- Members of Idaho’s education board unanimously voted Friday to determine that they did not violate the state’s open meetings law when they held a closed executive session to discuss whether the University of Idaho should acquire the University of Phoenix.
- The vote tees up a legal battle. Raúl Labrador, the state's attorney general, filed a lawsuit last month in Idaho district court against the board, alleging that the closed meeting illegally shielded “the transaction from public scrutiny.”
- In the lawsuit, Labrador asserted that the board’s vote to acquire the for-profit university for $550 million was void. “If the University of Idaho wants to approve the deal, it will need to do so after a public meeting,” the complaint states.
University of Idaho’s plan to purchase the University of Phoenix has been controversial from the start.
As news of the deal broke in May, higher education advocacy organizations and critics of for-profit colleges urged the state education board to carefully consider the purchase given chronic allegations that University of Phoenix has a history of misleading students. Those accusations may result in unknown liabilities, higher education experts said.
Labrador’s lawsuit echoes those concerns.
“No one knows to what extent the University, or the State of Idaho, will be responsible for University of Phoenix’s substantial financial and legal liabilities,” the complaint states. “The public is left to trust the University’s word that this half-billion-dollar purchase will be a good deal for Idaho.”
The lawsuit takes issue with three closed executive sessions the board held to consider the deal. One of those sessions came on May 15 — just three days before the board gave the final approval for the University of Phoenix acquisition, according to Labrador’s lawsuit.
Idaho law, with few exceptions, requires public governing boards to hold open meetings.
The education board has pointed to one of those exemptions — allowing private meetings when considering “preliminary negotiations involving matters of trade or commerce in which the governing board is in competition with governing bodies in other states or nations” — in this case.

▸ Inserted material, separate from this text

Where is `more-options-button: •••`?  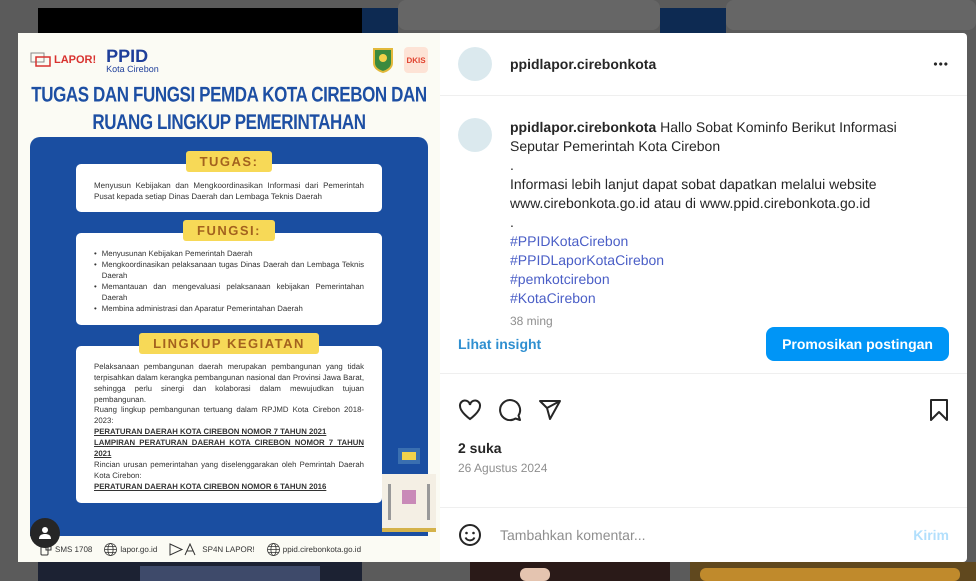 more-options-button: ••• is located at coordinates (941, 64).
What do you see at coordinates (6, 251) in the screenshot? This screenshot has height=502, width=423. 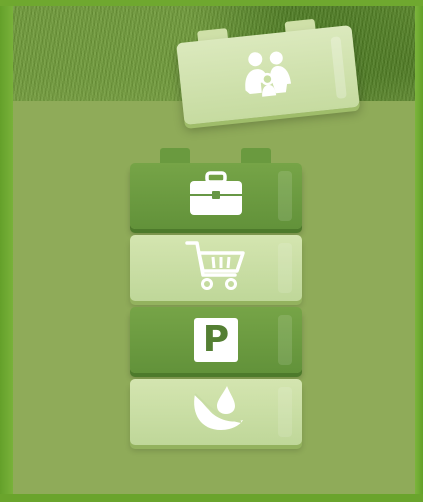 I see `frame-left-border` at bounding box center [6, 251].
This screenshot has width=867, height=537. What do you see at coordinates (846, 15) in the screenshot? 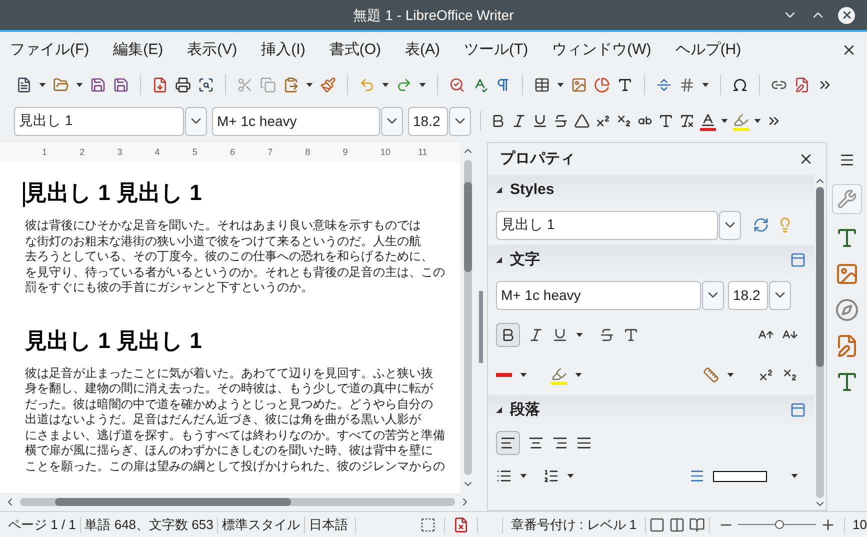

However, Labrador contends the negotiations weren’t preliminary but were rather to consider the acquisition “in its final, or substantially final, form.”
Moreover, Labrador alleges the University of Idaho was not competing with other state governing bodies to acquire the University of Phoenix. The University of Arkansas, which had also been considering purchasing the purchase, had dropped out of the running by the time Idaho’s board held its closed executive session in May, the lawsuit alleges.
Idaho’s education board held its ground Friday.
“The attorneys engaged in this transaction determined that the exemption applied,” state board President Linda Clark said at Friday’s meeting. “Even now with the benefit of hindsight analysis, we believe the exemption applies. Therefore no violation occurred and no cure is necessary.”
Labrador’s office pushed back on the board’s decision.
The board "had an opportunity to simply cure a mistake and make a clear commitment to transparent governance,” the office said in a statement. “Instead, the Board neglected their duties and continued down a path of wasting taxpayer funds and resources to justify its failure to follow Idaho Open Public Meeting laws all to keep a half-billion dollar transaction from public discourse.”